Amazon bets on drone deliveries
After a few years, drones will be everywhere. Octocopters will not only deliver pizza, do aerial photography, or bring books to university students, but anyone ordering from Amazon will get their package in just half an hour through the online retailer's PrimeAir service. This plan was revealed by Amazon chief executive Jeff Bezos on Sunday during an interview with "60 Minutes."
Bezos said that the aerial vehicles-cum-delivery fleet of the company will be ready in a matter of four to five years. The Amazon Prime Air will rely on Global Positioning (GPS) system to pinpoint where it should deliver the goods.The only impediment to the quick delivery service is the set of regulations from the Federal Aviation Authority, which may rule as early as 2015. At the moment, the FAA does not permit any unmanned drone for commercial use but the enacted FAA Air Transportation Modernization and Safety Improvement Act may soon change that.
"These are effectively drones but there's no reason that they can't be used as delivery vehicles. Take a look up here so I can show you how it works. We're talking about delivery. There's an item going into the vehicle. I know this looks like science fiction. It's not," said Bezos during the CBS News interview.

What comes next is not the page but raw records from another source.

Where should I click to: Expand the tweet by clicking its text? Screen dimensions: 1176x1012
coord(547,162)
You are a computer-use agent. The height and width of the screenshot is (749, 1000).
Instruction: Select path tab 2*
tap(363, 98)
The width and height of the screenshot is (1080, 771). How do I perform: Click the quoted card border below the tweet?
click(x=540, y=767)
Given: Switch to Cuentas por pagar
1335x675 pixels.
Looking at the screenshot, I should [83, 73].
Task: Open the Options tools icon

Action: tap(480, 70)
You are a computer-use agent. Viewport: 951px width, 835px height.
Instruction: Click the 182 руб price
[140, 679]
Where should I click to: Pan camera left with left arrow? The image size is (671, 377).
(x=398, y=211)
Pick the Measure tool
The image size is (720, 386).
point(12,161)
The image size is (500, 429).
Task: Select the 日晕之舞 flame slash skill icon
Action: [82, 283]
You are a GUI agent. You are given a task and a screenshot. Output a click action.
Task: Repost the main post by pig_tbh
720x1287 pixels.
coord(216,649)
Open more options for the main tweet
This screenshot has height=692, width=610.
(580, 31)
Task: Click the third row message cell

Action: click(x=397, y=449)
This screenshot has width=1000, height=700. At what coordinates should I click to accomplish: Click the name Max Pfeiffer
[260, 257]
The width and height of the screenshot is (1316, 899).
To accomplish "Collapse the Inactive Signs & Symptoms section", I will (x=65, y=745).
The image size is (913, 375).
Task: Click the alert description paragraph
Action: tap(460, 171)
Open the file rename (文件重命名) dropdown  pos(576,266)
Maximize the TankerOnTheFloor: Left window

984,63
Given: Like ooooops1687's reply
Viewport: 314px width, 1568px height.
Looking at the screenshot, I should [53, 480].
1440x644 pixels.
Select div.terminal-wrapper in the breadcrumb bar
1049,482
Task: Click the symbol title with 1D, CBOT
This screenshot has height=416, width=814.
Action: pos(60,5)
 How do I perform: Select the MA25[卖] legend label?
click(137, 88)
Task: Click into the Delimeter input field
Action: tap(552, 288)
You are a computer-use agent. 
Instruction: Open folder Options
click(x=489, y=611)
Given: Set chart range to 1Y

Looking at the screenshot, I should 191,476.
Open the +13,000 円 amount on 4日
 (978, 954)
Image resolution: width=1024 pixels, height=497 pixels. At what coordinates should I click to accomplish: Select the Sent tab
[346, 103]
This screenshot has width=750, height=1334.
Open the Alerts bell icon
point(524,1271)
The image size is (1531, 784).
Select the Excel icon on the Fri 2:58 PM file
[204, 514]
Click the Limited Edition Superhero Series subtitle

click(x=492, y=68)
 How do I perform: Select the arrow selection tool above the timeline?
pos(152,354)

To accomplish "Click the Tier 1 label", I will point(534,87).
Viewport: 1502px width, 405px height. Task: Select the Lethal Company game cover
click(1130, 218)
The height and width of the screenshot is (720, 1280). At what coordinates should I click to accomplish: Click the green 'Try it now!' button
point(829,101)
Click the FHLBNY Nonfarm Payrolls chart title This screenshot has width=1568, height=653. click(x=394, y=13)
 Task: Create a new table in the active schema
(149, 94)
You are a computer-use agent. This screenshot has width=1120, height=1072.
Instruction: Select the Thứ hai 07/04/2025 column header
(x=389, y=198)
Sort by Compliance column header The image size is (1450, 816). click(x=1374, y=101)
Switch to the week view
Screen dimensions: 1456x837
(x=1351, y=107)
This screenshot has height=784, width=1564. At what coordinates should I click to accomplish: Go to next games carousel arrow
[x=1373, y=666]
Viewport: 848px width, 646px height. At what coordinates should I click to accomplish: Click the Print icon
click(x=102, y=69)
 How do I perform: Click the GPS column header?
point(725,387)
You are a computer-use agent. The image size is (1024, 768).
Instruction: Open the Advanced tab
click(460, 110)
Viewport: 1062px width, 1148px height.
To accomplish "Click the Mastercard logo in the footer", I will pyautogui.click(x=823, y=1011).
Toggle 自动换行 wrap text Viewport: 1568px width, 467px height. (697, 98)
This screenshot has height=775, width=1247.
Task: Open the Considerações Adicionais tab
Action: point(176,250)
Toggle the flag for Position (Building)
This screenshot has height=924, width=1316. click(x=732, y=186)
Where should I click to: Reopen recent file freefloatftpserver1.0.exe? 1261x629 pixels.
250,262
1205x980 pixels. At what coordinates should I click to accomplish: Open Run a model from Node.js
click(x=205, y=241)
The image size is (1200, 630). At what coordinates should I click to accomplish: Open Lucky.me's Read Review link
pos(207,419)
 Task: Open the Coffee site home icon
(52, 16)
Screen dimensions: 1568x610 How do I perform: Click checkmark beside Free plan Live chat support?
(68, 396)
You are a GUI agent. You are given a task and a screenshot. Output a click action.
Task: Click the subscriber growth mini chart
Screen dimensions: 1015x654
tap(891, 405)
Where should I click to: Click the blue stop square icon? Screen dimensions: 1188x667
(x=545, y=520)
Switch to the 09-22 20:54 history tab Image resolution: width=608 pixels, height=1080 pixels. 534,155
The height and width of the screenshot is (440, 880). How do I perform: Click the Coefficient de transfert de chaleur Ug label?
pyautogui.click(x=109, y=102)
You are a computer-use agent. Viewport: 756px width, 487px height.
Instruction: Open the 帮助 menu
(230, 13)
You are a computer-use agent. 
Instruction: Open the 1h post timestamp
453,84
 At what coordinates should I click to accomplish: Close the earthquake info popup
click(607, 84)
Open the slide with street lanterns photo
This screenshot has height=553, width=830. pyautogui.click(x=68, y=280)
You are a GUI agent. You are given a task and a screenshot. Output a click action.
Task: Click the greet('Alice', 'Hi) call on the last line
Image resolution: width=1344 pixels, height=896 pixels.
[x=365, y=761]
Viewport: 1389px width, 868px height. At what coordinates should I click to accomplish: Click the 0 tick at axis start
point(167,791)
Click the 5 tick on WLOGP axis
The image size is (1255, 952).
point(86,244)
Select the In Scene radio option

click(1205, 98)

"These generations of vehicles, it could be a 10-mile radius from a fulfillment center. So, in urban areas, you could actually cover very significant portions of the population. And so, it won't work for everything; you know, we're not gonna deliver kayaks or table saws this way. These are electric motors, so this is all electric; it's very green, it's better than driving trucks around. This is...this is all an R&D project," Bezos added.
The Amazon CEO also revealed that the unmanned aerial drones might be able to carry packages of up to five pounds, which makes up 86 percent of their deliveries.
"The FAA would not let Amazon do this now. But this is precisely the type of application that Congress had in mind when it told the FAA in 2012 to come up with rules for commercial unmanned aircraft," pointed out robotics and law expert Ryan Calo of the University of Washington in an interview with USA Today.
According to Amazon, the delivery drones will be designed following commercial aviation standards and will have multiple redundancies to ensure public safety.